### QUOTED TEXT:
-- Begin --

An exception of category 'StdException' occurred while
[0] Processing Event run: 367315 lumi: 40 event: 94344670 stream: 0
[1] Running path 'dqmoffline_1_step'
[2] Calling method for module L1TObjectsTiming/'l1tObjectsTiming'
Exception Message:
A std::exception was thrown.
vector::_M_range_check: __n (which is 18446744073709551605) >= this->size() (which is 5)
----- End Fatal Exception -------------------------------------------------
Technically this change circumvents the crashes, though it would be good if the L1T / DQM experts find the root cause.
diff --git a/DQM/L1TMonitor/interface/L1TObjectsTiming.h b/DQM/L1TMonitor/interface/L1TObjectsTiming.h
index d39f6a4fe96..42b3ff4616e 100644
--- a/DQM/L1TMonitor/interface/L1TObjectsTiming.h
+++ b/DQM/L1TMonitor/interface/L1TObjectsTiming.h
@@ -38,6 +38,8 @@ protected:
void dqmBeginRun(const edm::Run&, const edm::EventSetup&) override;
void bookHistograms(DQMStore::IBooker&, const edm::Run&, const edm::EventSetup&) override;
void analyze(const edm::Event&, const edm::EventSetup&) override;
+ template <typename T>
+ bool checkBXCollection(const T*&);
private:
edm::EDGetTokenT<l1t::MuonBxCollection> ugmtMuonToken_;
diff --git a/DQM/L1TMonitor/src/L1TObjectsTiming.cc b/DQM/L1TMonitor/src/L1TObjectsTiming.cc
index c8edfe65685..bb6cfefa67f 100644
--- a/DQM/L1TMonitor/src/L1TObjectsTiming.cc
+++ b/DQM/L1TMonitor/src/L1TObjectsTiming.cc
@@ -1,4 +1,5 @@
#include "DQM/L1TMonitor/interface/L1TObjectsTiming.h"

-- End --

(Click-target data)
-- Begin --

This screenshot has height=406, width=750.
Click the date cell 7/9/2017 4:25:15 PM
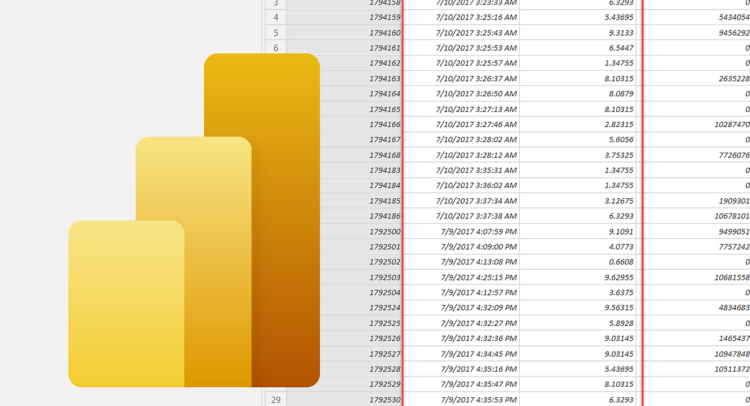[478, 277]
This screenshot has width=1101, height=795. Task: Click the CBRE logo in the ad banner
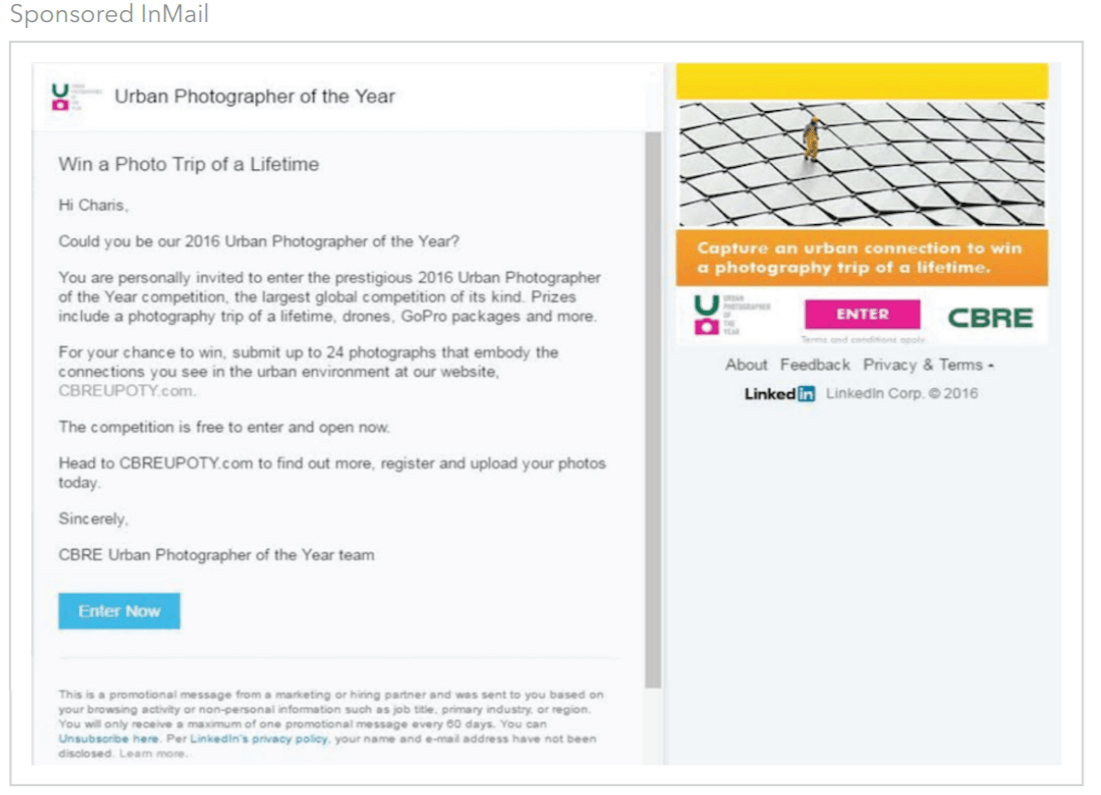pyautogui.click(x=990, y=318)
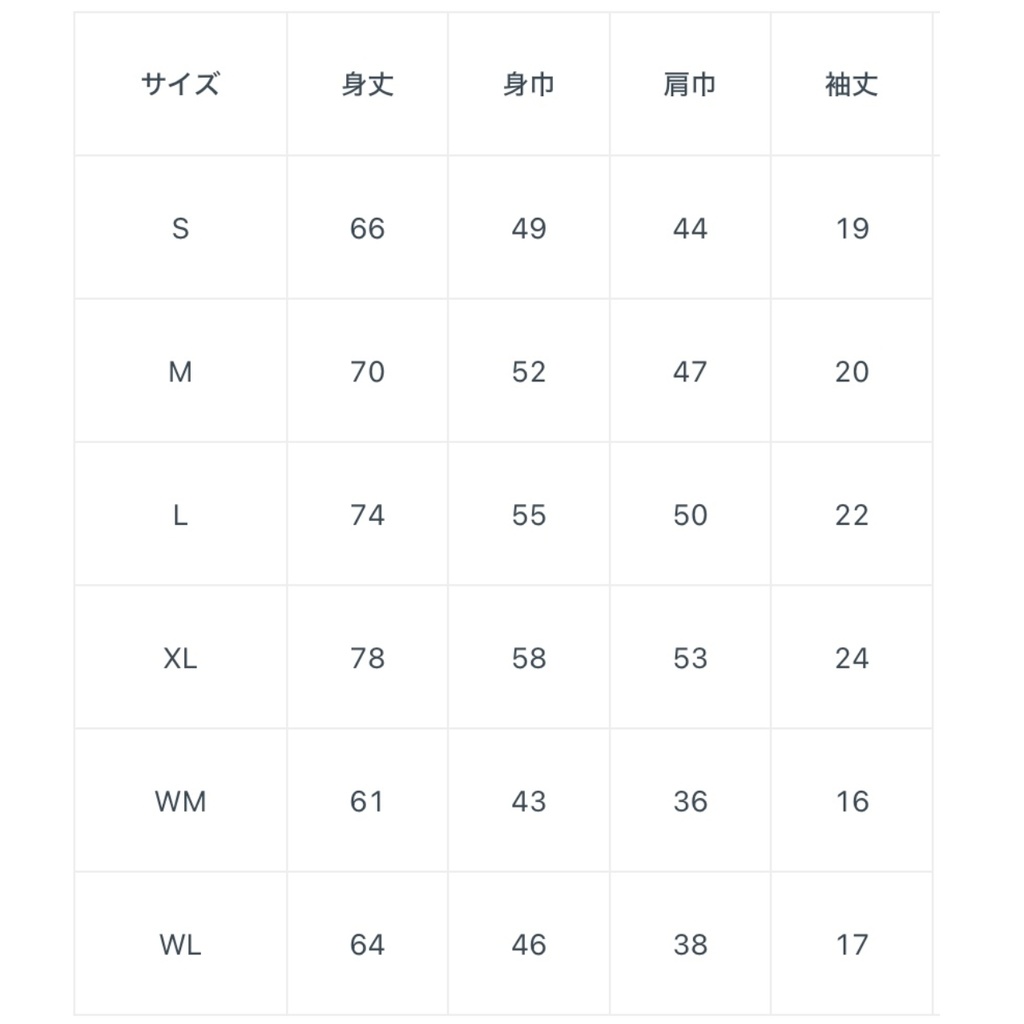The image size is (1024, 1024).
Task: Select the WL size row label
Action: [180, 944]
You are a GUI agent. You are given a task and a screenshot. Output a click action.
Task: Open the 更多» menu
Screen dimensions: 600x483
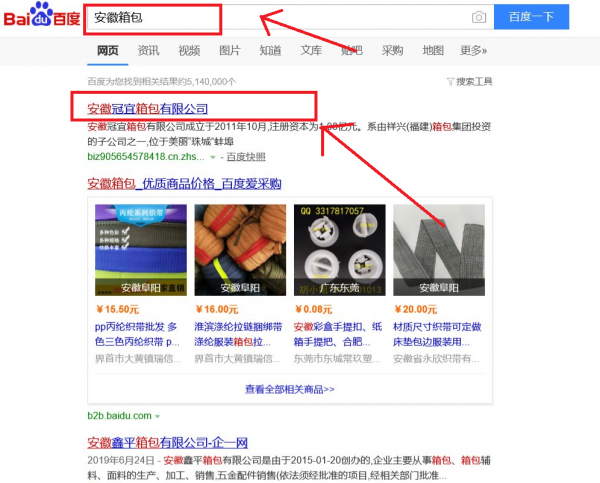[473, 50]
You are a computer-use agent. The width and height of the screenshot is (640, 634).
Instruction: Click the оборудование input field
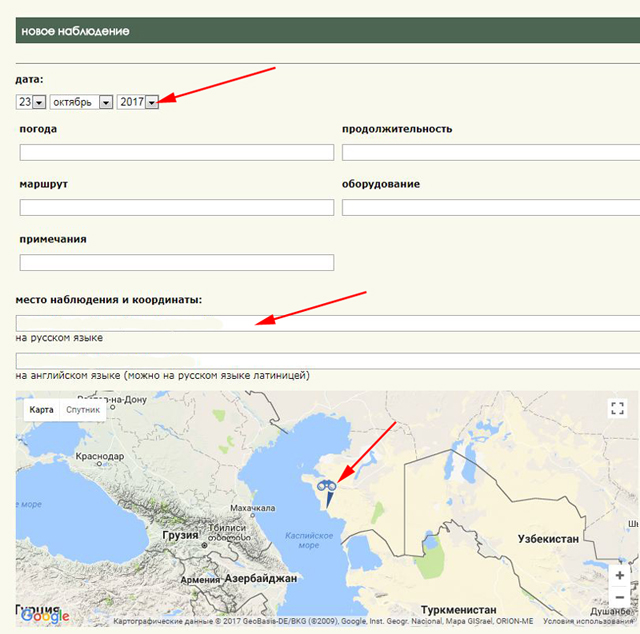coord(490,208)
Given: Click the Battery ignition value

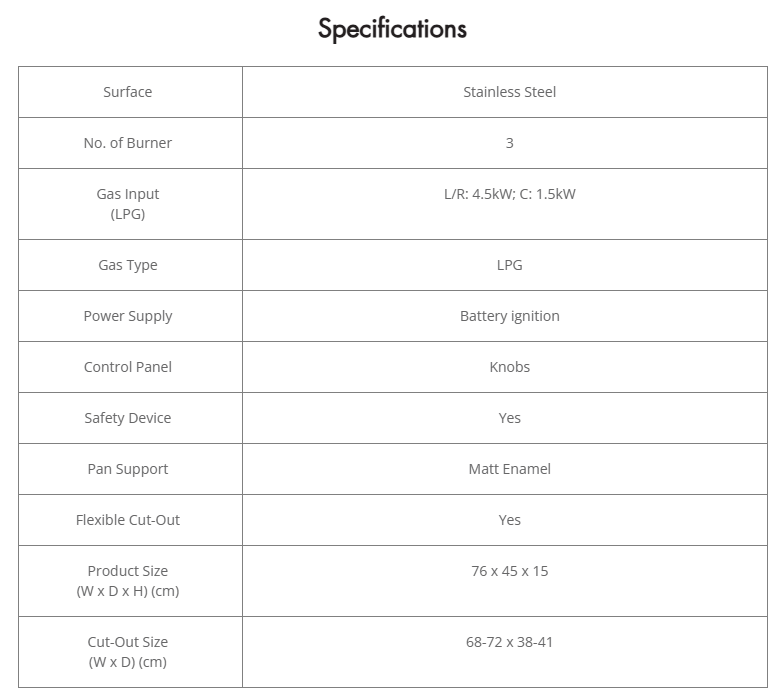Looking at the screenshot, I should pyautogui.click(x=509, y=316).
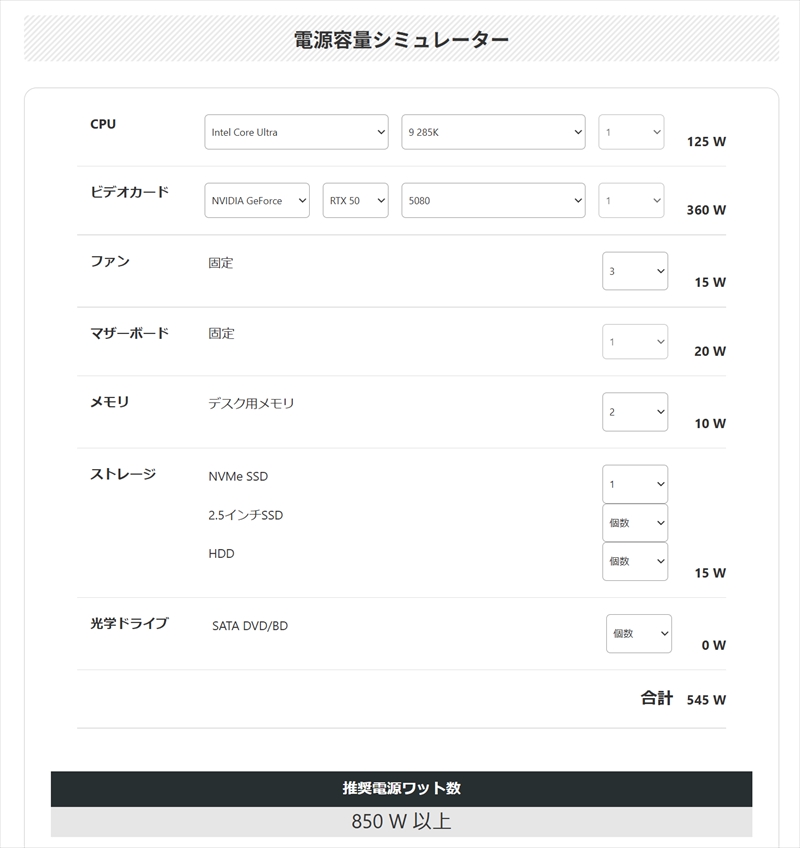Expand the memory count dropdown showing 2
800x848 pixels.
(635, 412)
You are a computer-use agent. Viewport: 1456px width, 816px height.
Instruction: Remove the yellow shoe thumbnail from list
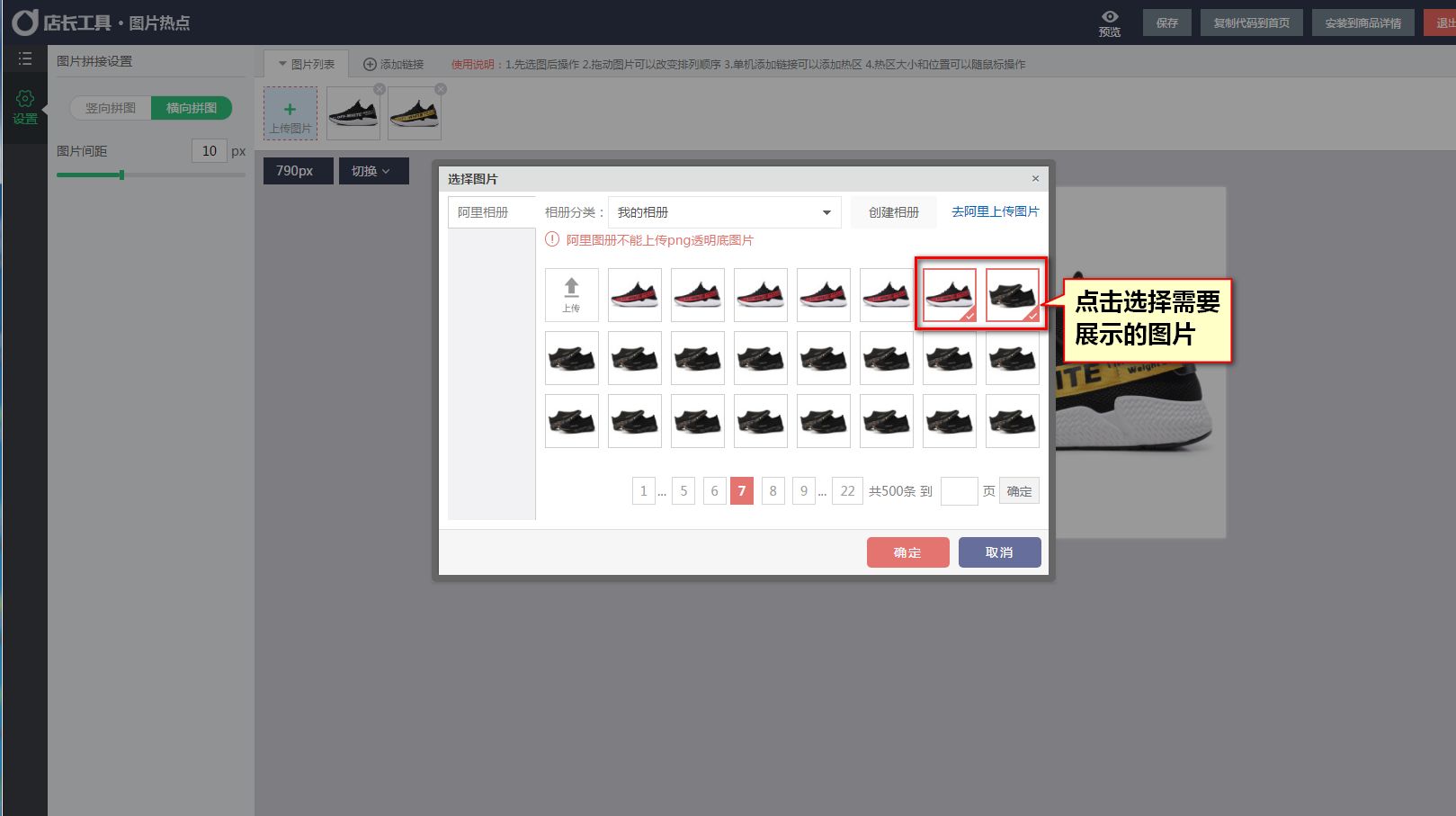[441, 89]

-- End --

### TASK PROMPT:
Swap "Running path" with "Executing path" in the section of the exception log that begins with "An exception of" and ends with "std::exception was thrown.". Then write out that section with the change made.

### TASK RESPONSE:
An exception of category 'StdException' occurred while
[0] Processing Event run: 367315 lumi: 40 event: 94344670 stream: 0
[1] Executing path 'dqmoffline_1_step'
[2] Calling method for module L1TObjectsTiming/'l1tObjectsTiming'
Exception Message:
A std::exception was thrown.